- [DIRECTIONS FOR THIS TASK]: Return the lines exactly, beginning at the line that contains "At what (x,y)" and stopping after the final line, with both of those lines included. Leave the pictures out of your answer.

- [INPUT FOR THIS TASK]:
-*-

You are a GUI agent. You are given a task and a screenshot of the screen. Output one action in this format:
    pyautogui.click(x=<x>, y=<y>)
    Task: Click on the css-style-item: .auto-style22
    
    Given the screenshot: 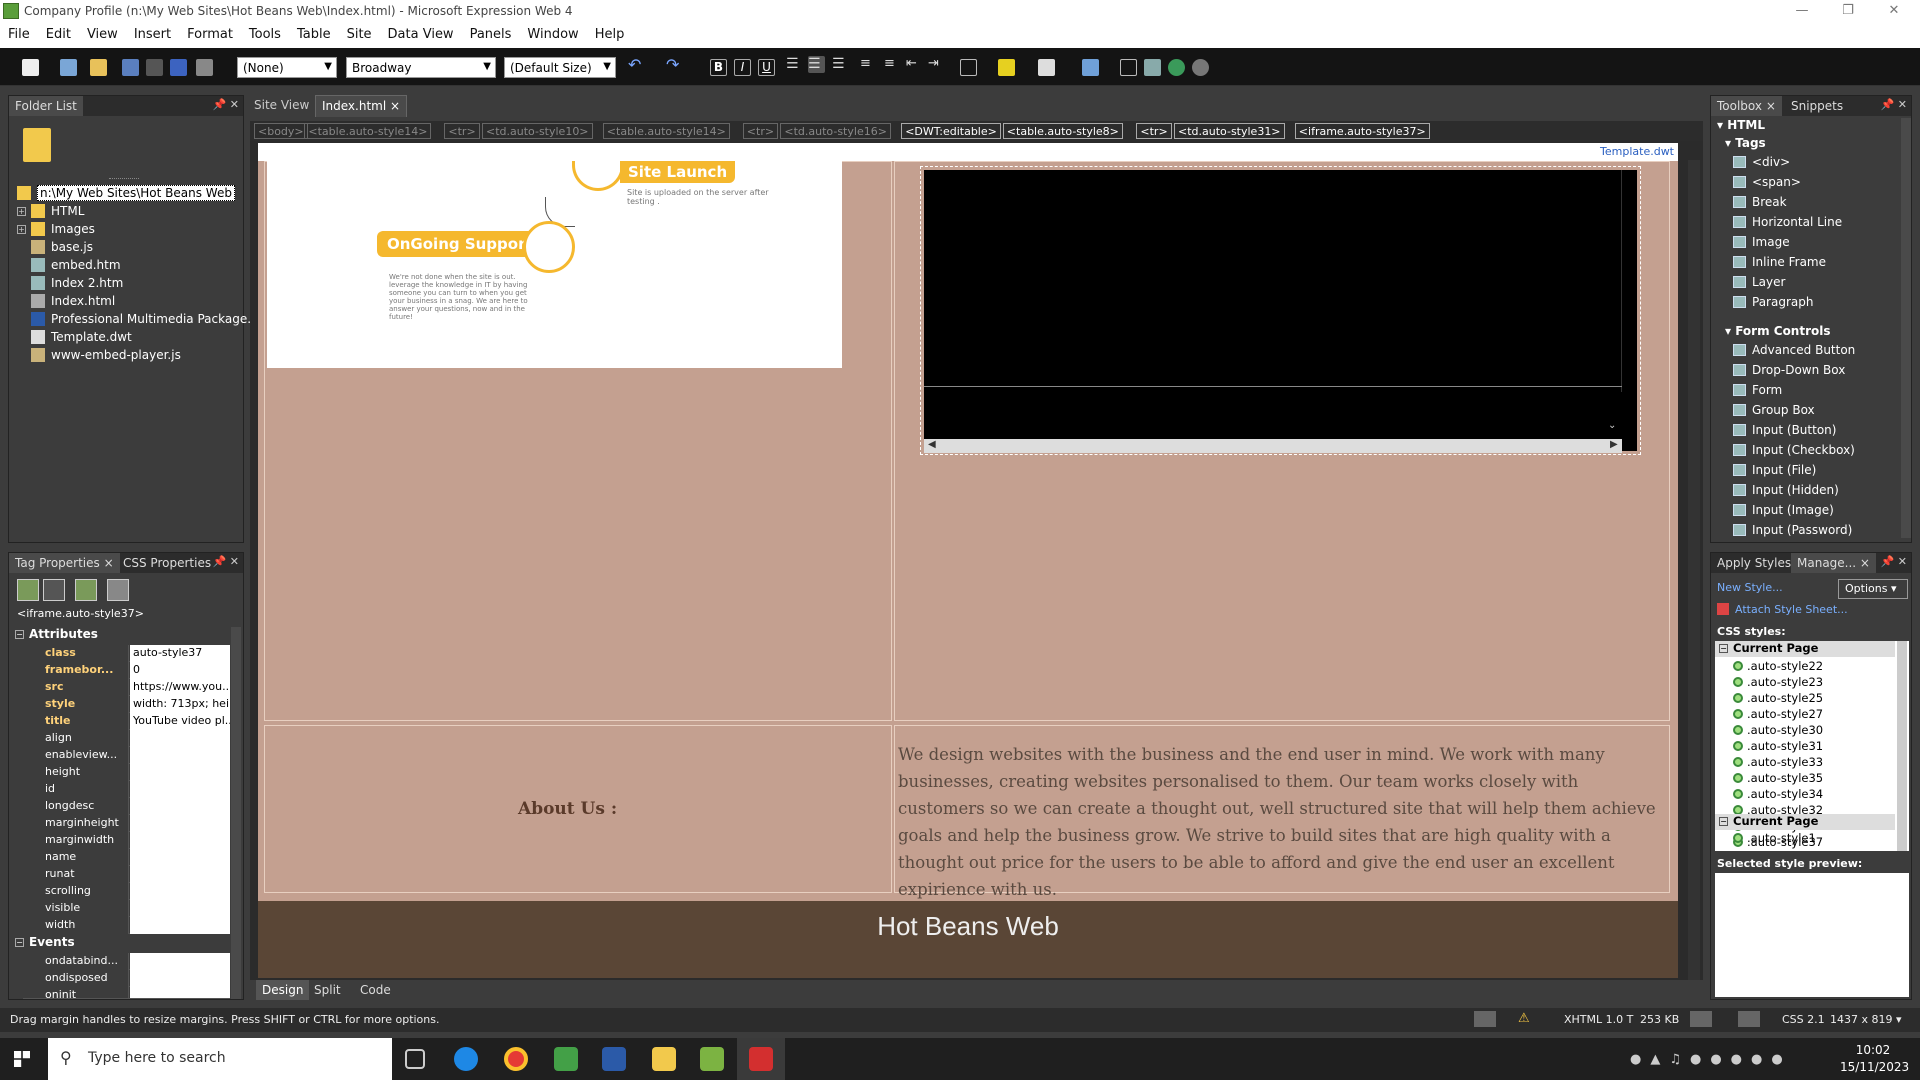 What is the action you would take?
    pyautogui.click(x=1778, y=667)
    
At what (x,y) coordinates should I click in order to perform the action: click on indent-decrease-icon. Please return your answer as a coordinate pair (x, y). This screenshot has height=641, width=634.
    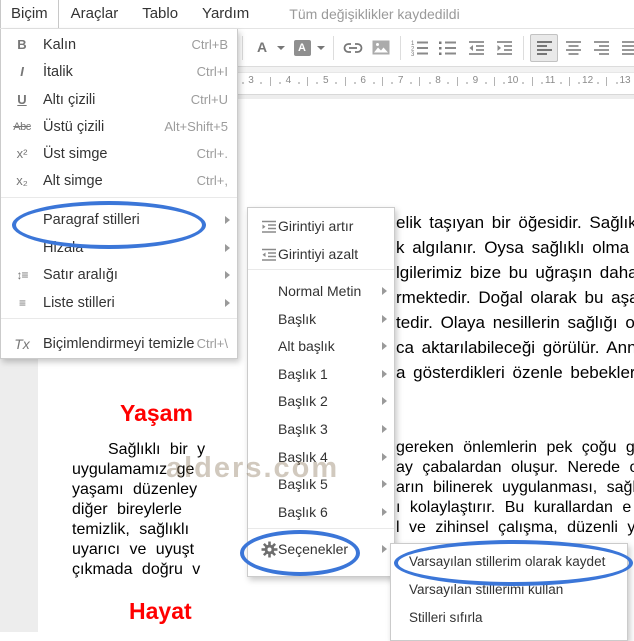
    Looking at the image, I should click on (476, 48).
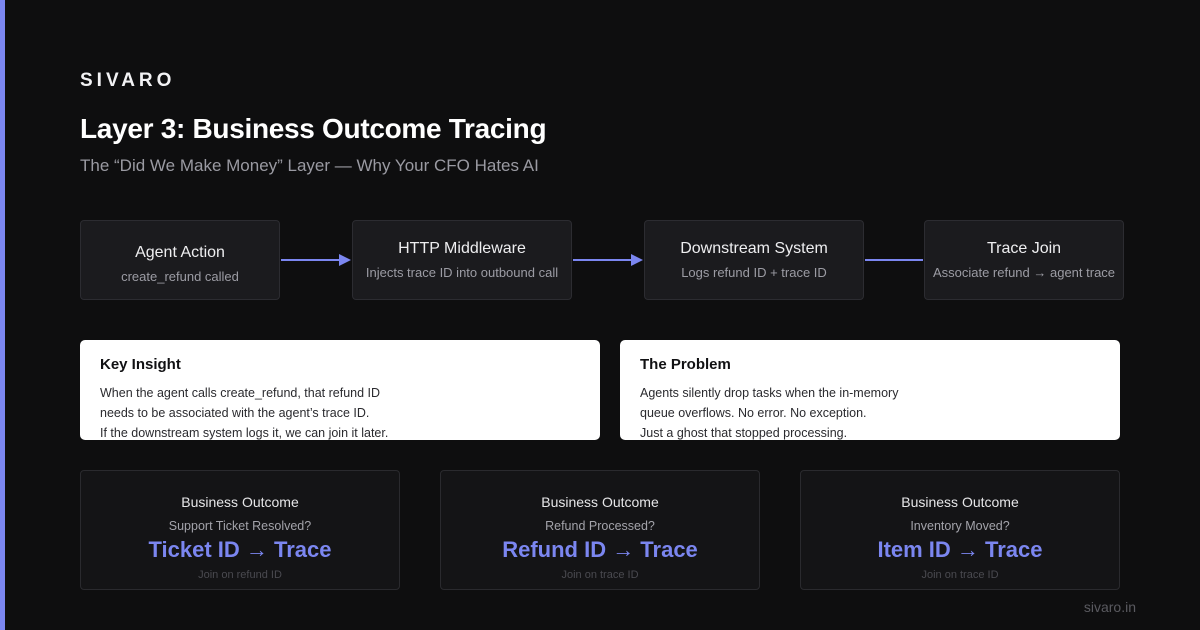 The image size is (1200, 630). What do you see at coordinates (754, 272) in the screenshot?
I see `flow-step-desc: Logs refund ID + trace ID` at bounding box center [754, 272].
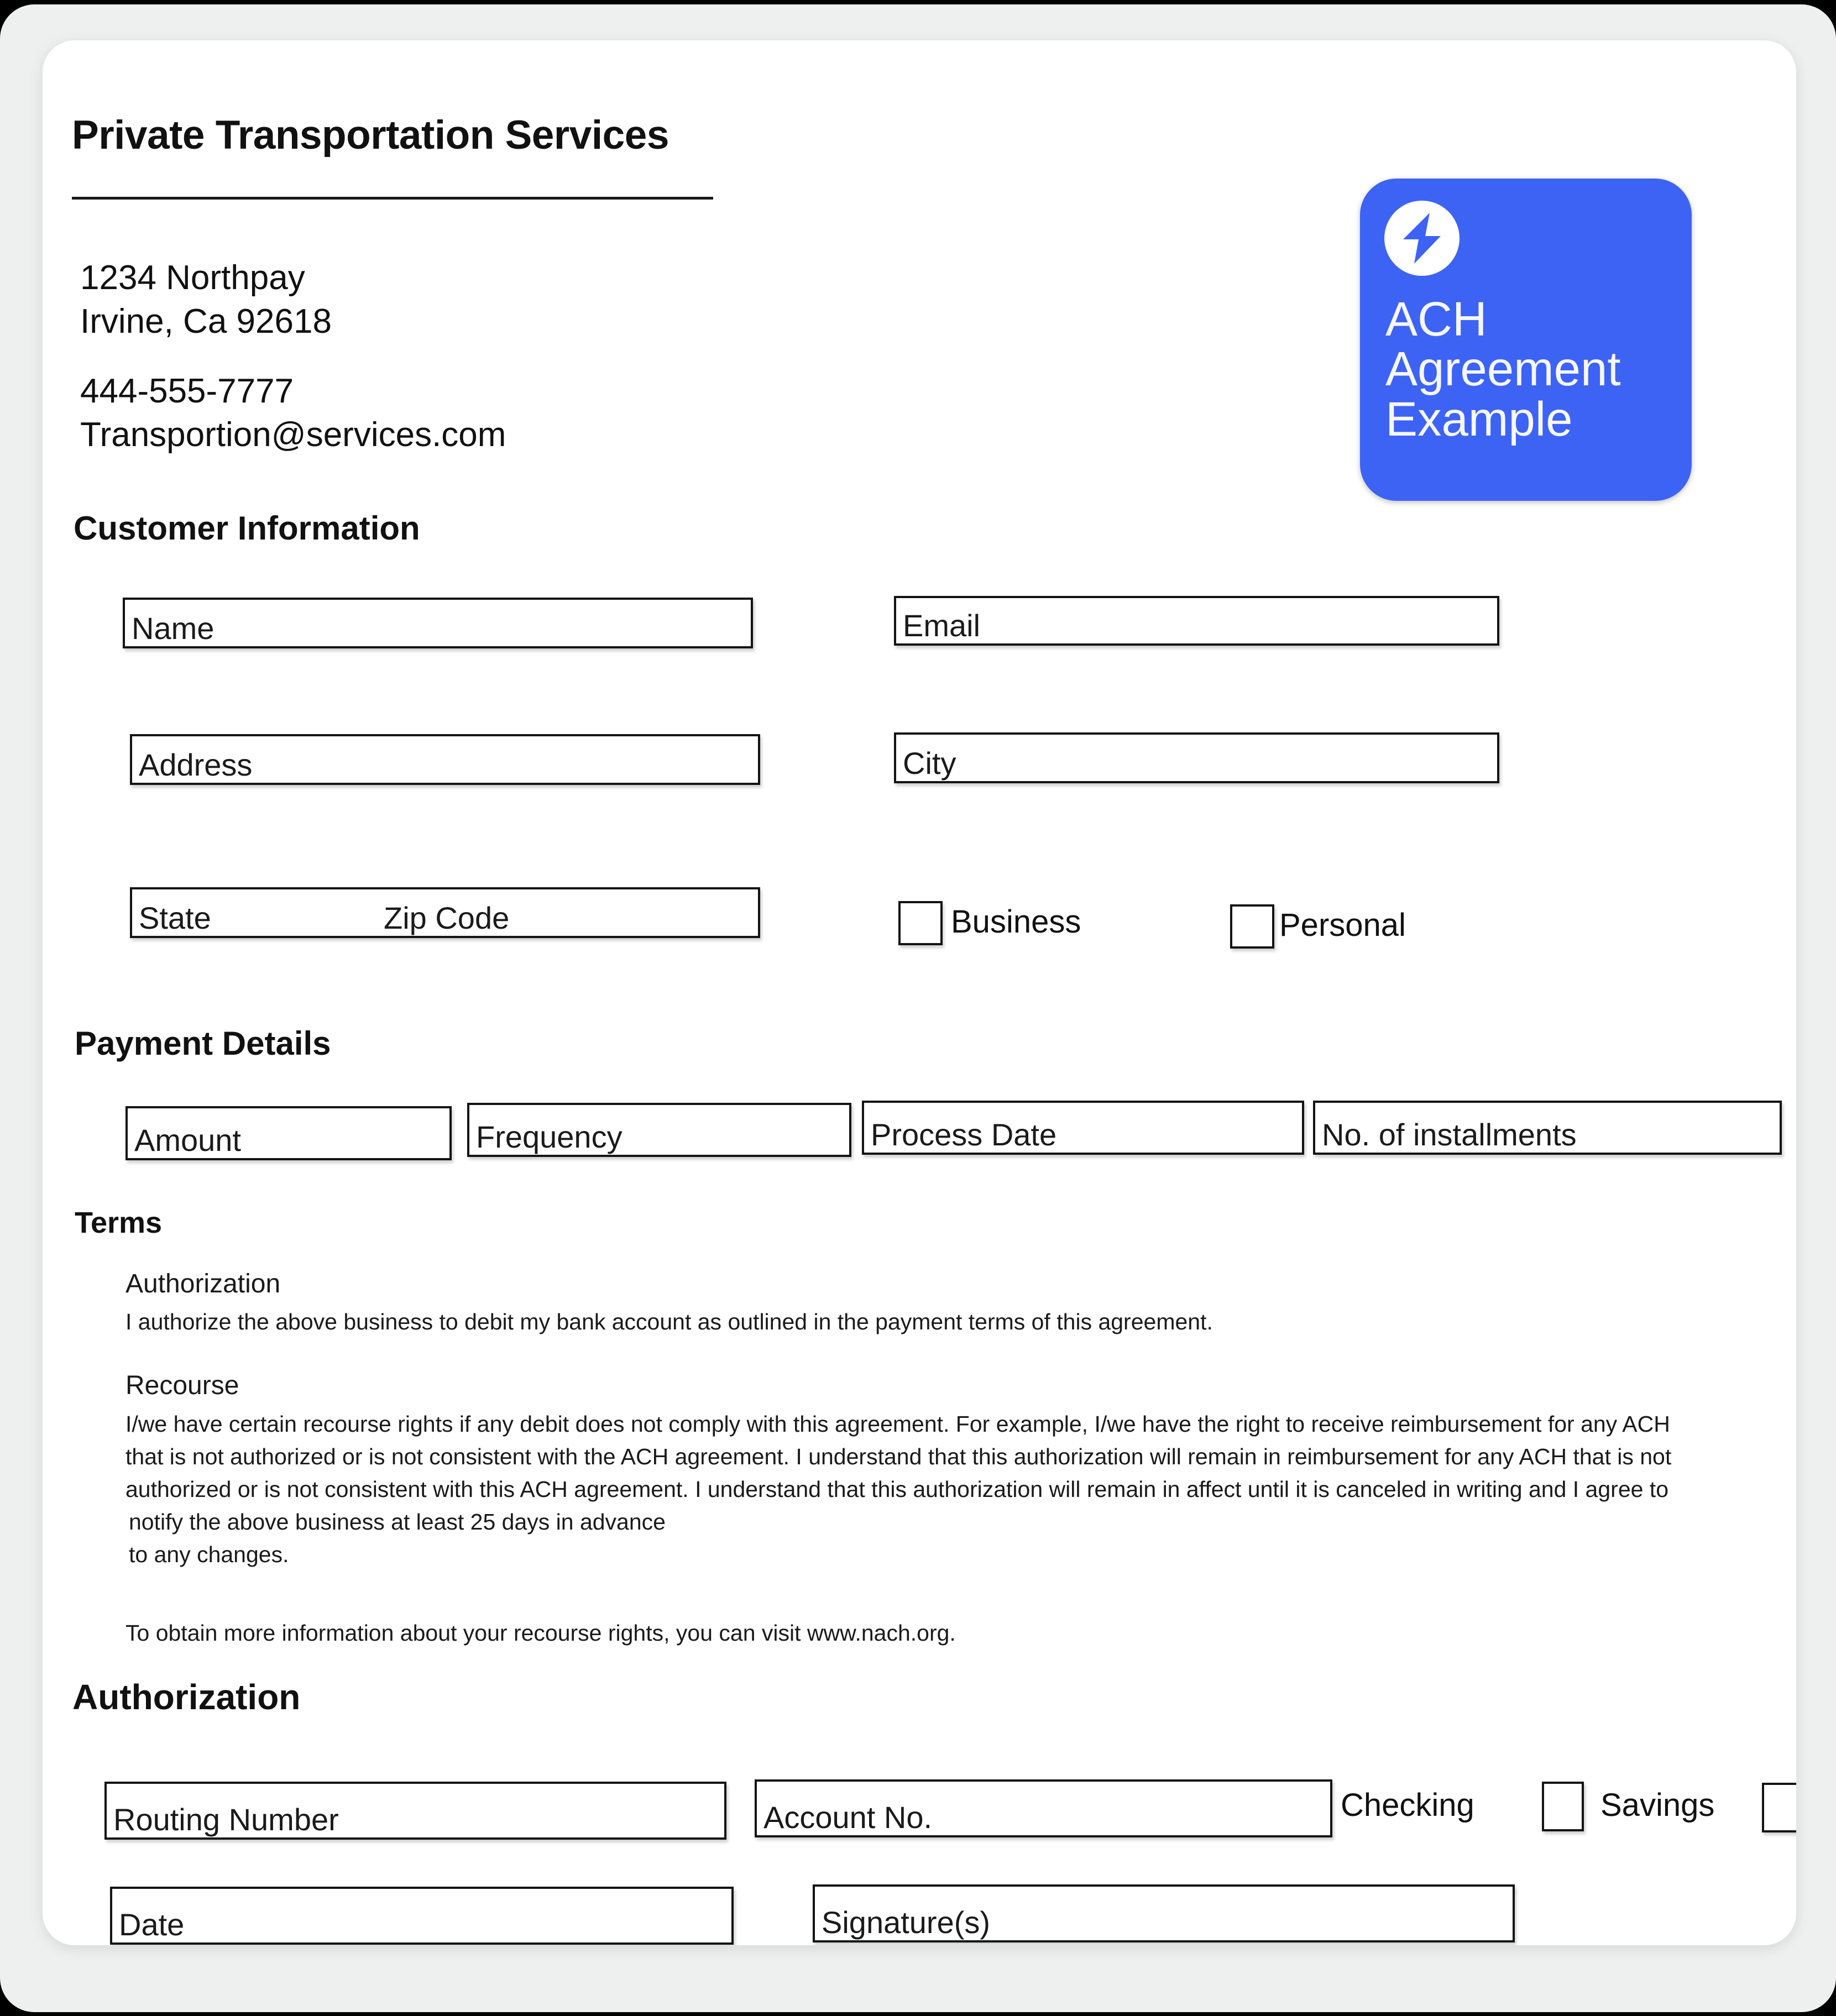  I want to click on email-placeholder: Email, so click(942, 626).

-*-

- [ANSWER SECTION]:
At what (x,y) coordinates should I click in order to perform the action: click on indent-decrease-icon. Please return your answer as a coordinate pair (x, y). This screenshot has height=641, width=634.
    Looking at the image, I should click on (476, 48).
 The image size is (1200, 630). What do you see at coordinates (754, 272) in the screenshot?
I see `flow-step-desc: Logs refund ID + trace ID` at bounding box center [754, 272].
  I want to click on email-placeholder: Email, so click(942, 626).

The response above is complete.